My mom worked hard, played hard, made a lot of mistakes (what parent doesn't)...but she was fiercely independent with a spirit that seemed unbreakable. And then she married my step-father (J). This guy was 19 and my mom was 29 - - quite the small town scandal. Despite these challenges, it seemed that they had a near-perfect marriage. But history now reveals the repressed truth that they were actually a co-dependent nightmare: blame, resentment, mistrust, maturity, lack of Christian fellowship, etc. My mother had become emotionally needy, unmotivated, and physically fragile.

After 20 years, the marriage ended in a bitter divorce. In the wake of this tragedy, I am left to sort out a lot of feelings that I can't quite understand. J has moved on and moved in with another woman and her 3 year old daughter and has left a mountain of debt and bitter relationships behind. Some of J's family still want to maintain a relationship with me, DD, and DH while other members of his family do not (including J himself - - in our last phone conversation he said I was just too much like my mother). Trying to balance this kind of relationship is unbearable, and I try not to let on. But lately, it is getting the better of me and is creating a wall that separates me from living my life as God intended.

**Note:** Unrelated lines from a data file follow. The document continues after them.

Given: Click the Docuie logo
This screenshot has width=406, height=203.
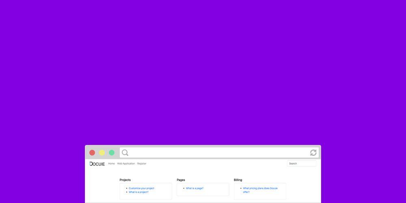Looking at the screenshot, I should click(97, 164).
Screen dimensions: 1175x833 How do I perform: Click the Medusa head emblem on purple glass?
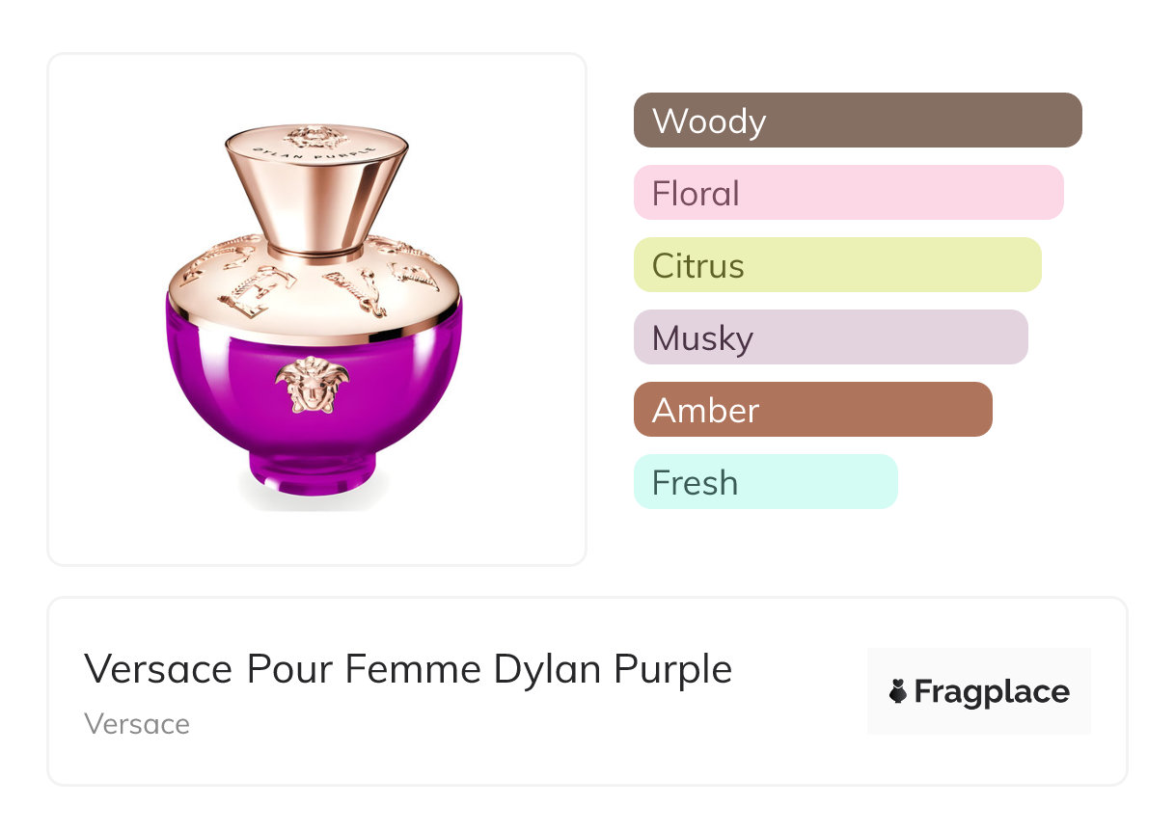click(313, 385)
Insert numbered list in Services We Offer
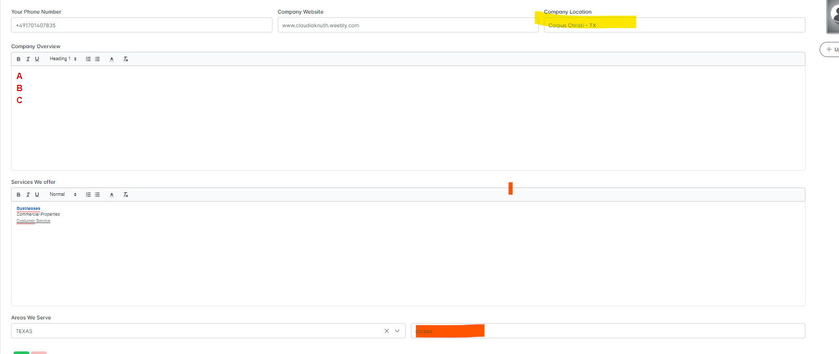 coord(88,195)
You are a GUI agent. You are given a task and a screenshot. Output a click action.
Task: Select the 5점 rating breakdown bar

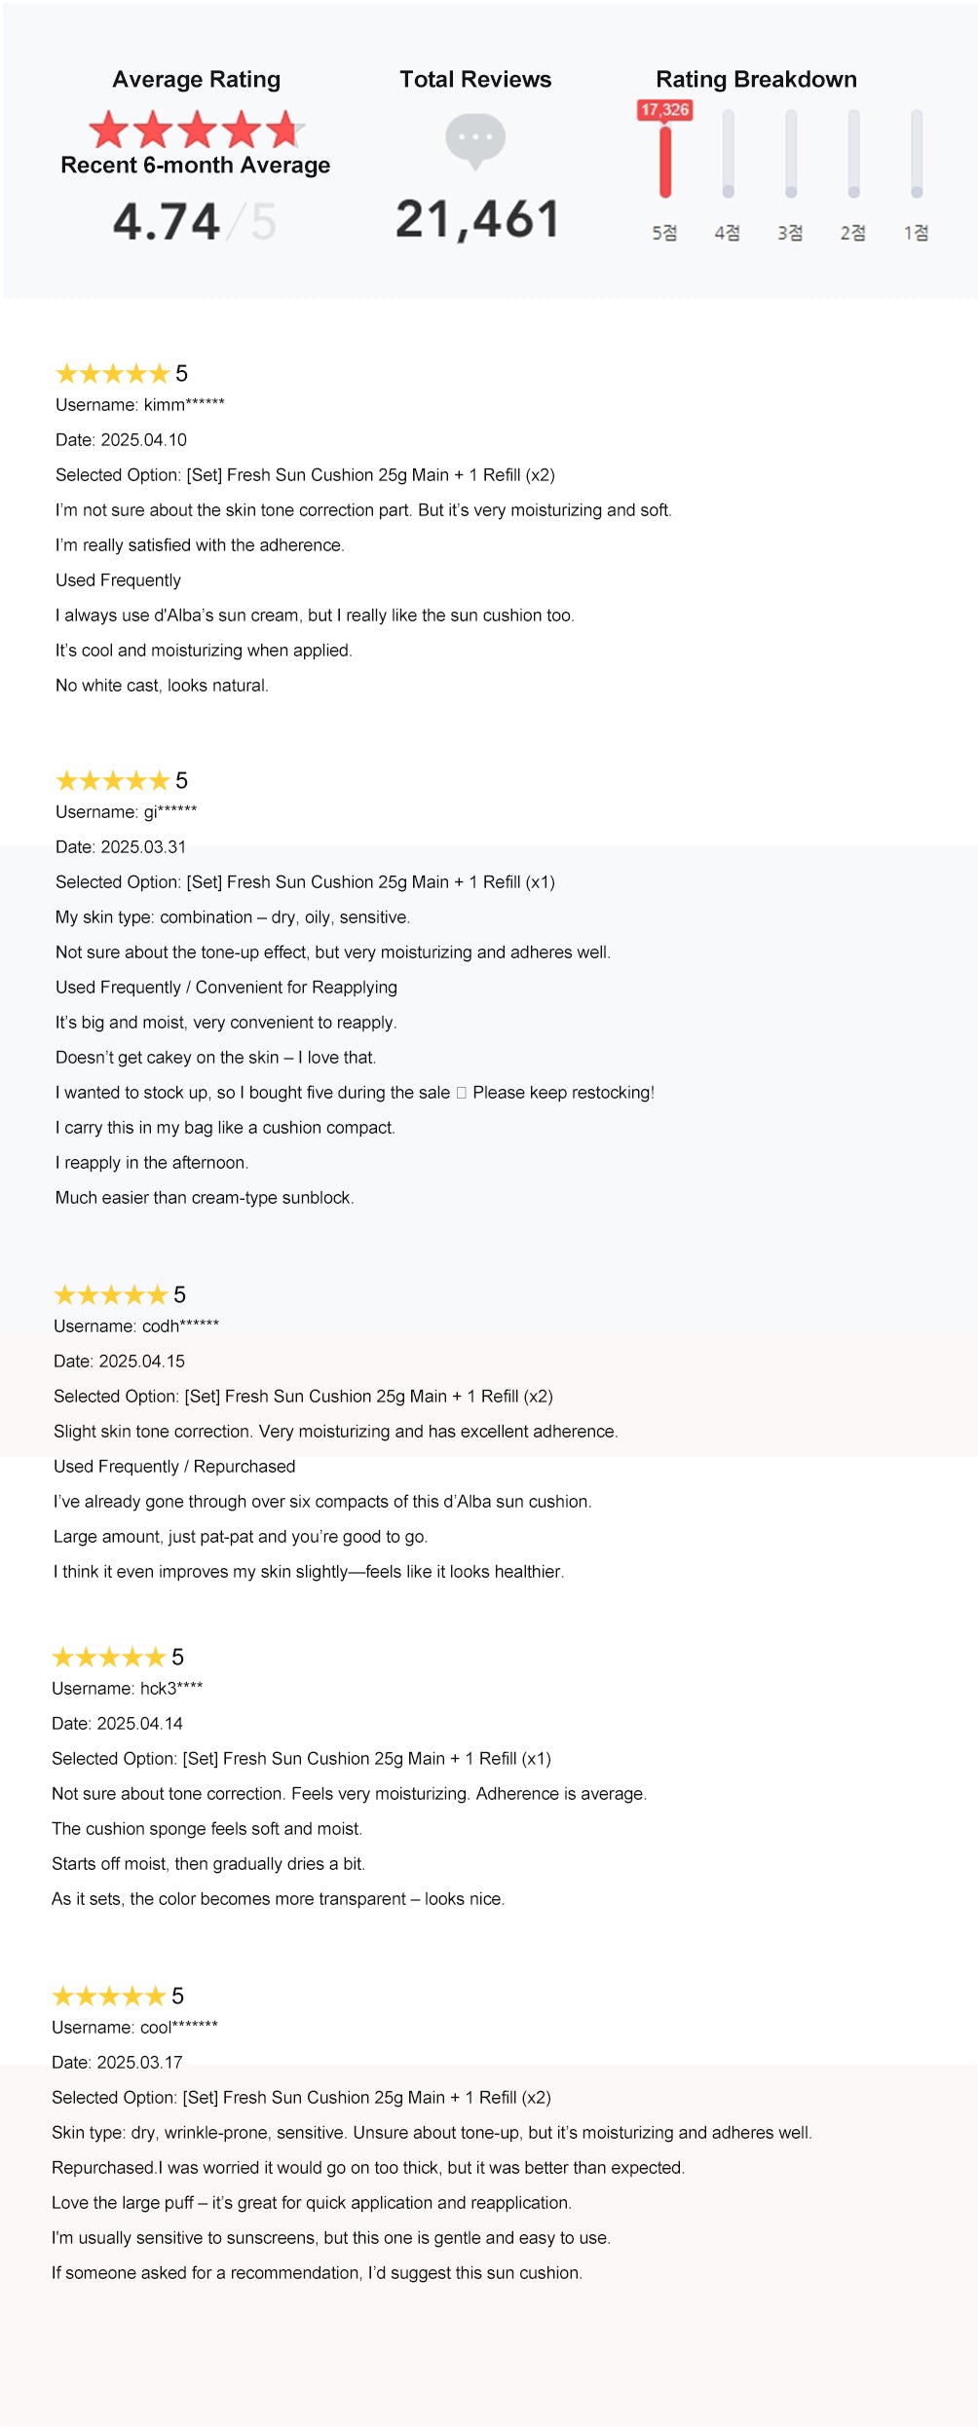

It's affecting my relationship with my DH. Even in the smallest matters, I refuse to be dependent upon DH, and he can't figure me out (as if...). But if I'm really honest with myself (and DH), I truly do need him. I need him in the way that God intended when He put DH and me together: as each other's helpmate, to minister to each other, to defend our marriage and family and Christian values. I need DH to be the head of the household and to make the decisions (upon prayerful consideration, of course). I want to give DH that gift as his wife, but how does a "modern woman" balance this dichotomy? Can I be independent and still be a Godly woman?

These thoughts consume me.

Thankfully, my mother has regained some independence, but I fear that she will never trust again. We cannot re-write the past, but we can ask God to be part of our future.

3 comments:

Anonymous said...

It's hard to be a modern woman, isn't it? It seems there's more pressure put on women these days than there is on men (could be my somewhat biased womanly opinion ;-) ) If we go out into the world, we're neglecting the children, demasculating our husbands, etc. If we stay at home, we're selling out to the old patriarchal oppression, degrading ourselves, etc. You can't win if you listen to what others say. Des Moines Girl struggles sometimes with the same thing (don't we all?) and she has a good post on it, (Feb 11) quoting Proverbs 31: 10-31.

FarmWife said...

I feel similarly. How can I be strong and independant as the world says I must, yet be submissive as scripture says I must. Being in the world but not of it is tough.

Gracious Acres said...

So glad I'm not the only one... thanks for your input.